Apart from such challenges, FIs also face the need to find the appropriate digital delivery methods, particularly for smaller institutions whose customer bases were less likely to engage with mobile until about eight weeks ago. Fortunately, driving awareness of an FI’s updated capabilities to such a customer base is often much easier than promoting the bank to a mass market.
“One way we are helping our customers drive awareness is by sending weekly and monthly spending reports to check what a customer spent and to provide a quick look at their transaction history,” VB said. “That messaging also includes a pitch for apps as a way to better manage a card.”
Those pitches seem likely to attract a customer’s attention as FIs’ email-open rates have topped 70 percent since the pandemic began, and consumers are increasingly interested in tools to help manage their spending.
For smaller organizations, finding those very relevant transactional points for consumers is particularly important as the competitive field is getting increasingly crowded with impressive players, VB said.
Expect Big Tech To Step In Soon
Webster noted that challenger banks of the past haven’t offered much in the way of a genuine challenge to traditional banks. Instead, they mostly provide a pre-paid card attached to a much slicker digital user experience (UX).
VB agreed, but he and Webster both said they believe the next generation of challengers coming from massive tech enterprises like Apple and Google will offer more of a genuine threat. They’ll enter financial services through the world of digital transactions and will work to offer something very different than what traditional banks provide.

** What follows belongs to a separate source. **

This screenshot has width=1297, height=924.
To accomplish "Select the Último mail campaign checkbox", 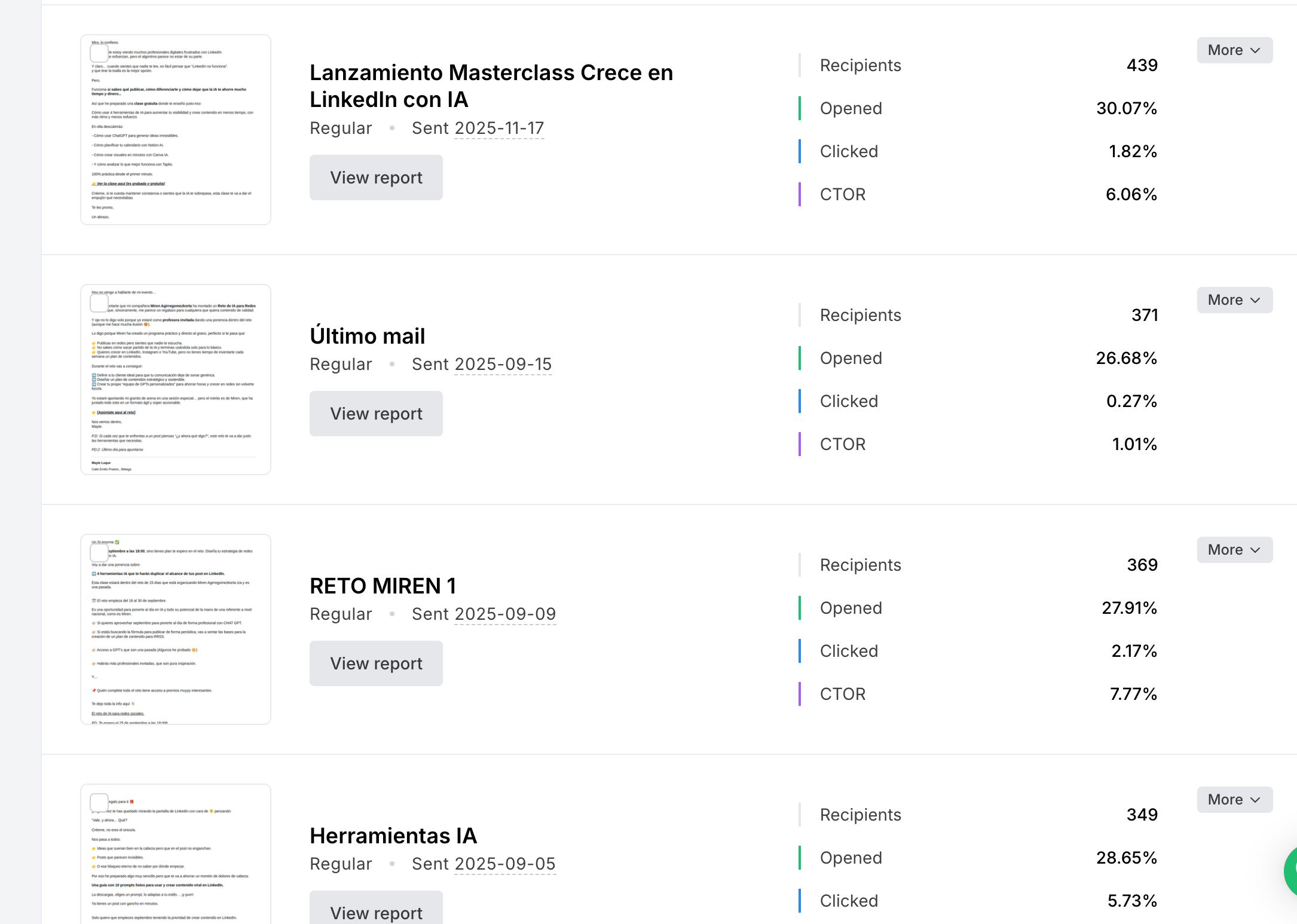I will (x=99, y=303).
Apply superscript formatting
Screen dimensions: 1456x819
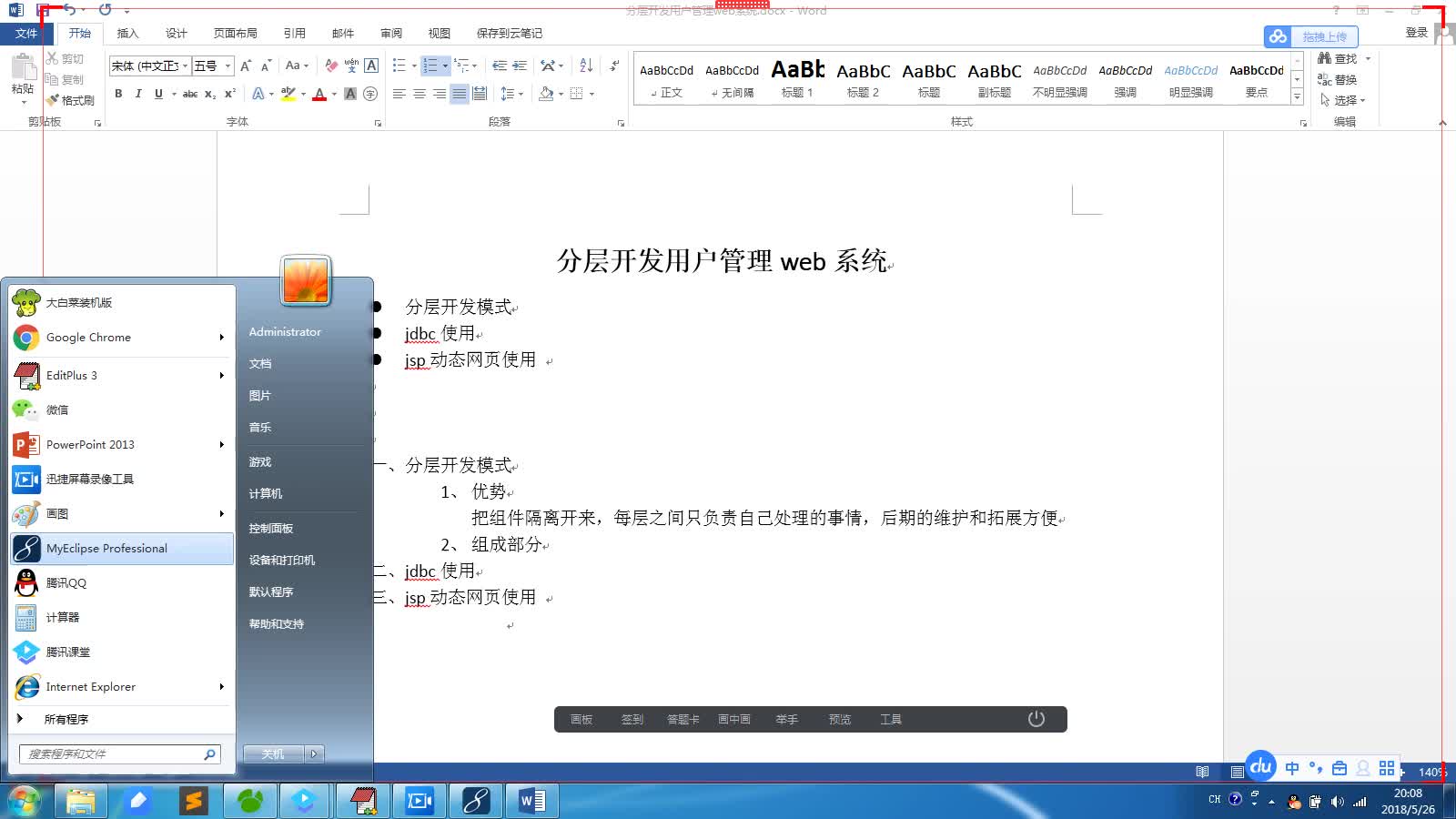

VB said Big Tech challengers “might not be incumbents in the banking space, but they are totally incumbent in terms of customer engagement. And it’s much easier to encroach into payments, as [the industry is] becoming more democratized. And as payments become more embedded, they become more about the consumer experience than about payment rates.”
As Big Tech firms turn their attention to becoming the payment method on file, they’ll pick up “a very powerful weapon” in the war for consumer engagement, VB said. That will be particularly true in the post-COVID-19 world, where retailers will turn to digital tools to offer in-store customers contactless payment options.
According to VB, the future will belong to the banks that not only build the right digital offerings, but also provide them in a context that keeps consumers engaged throughout their day-in/day-out financial transactions.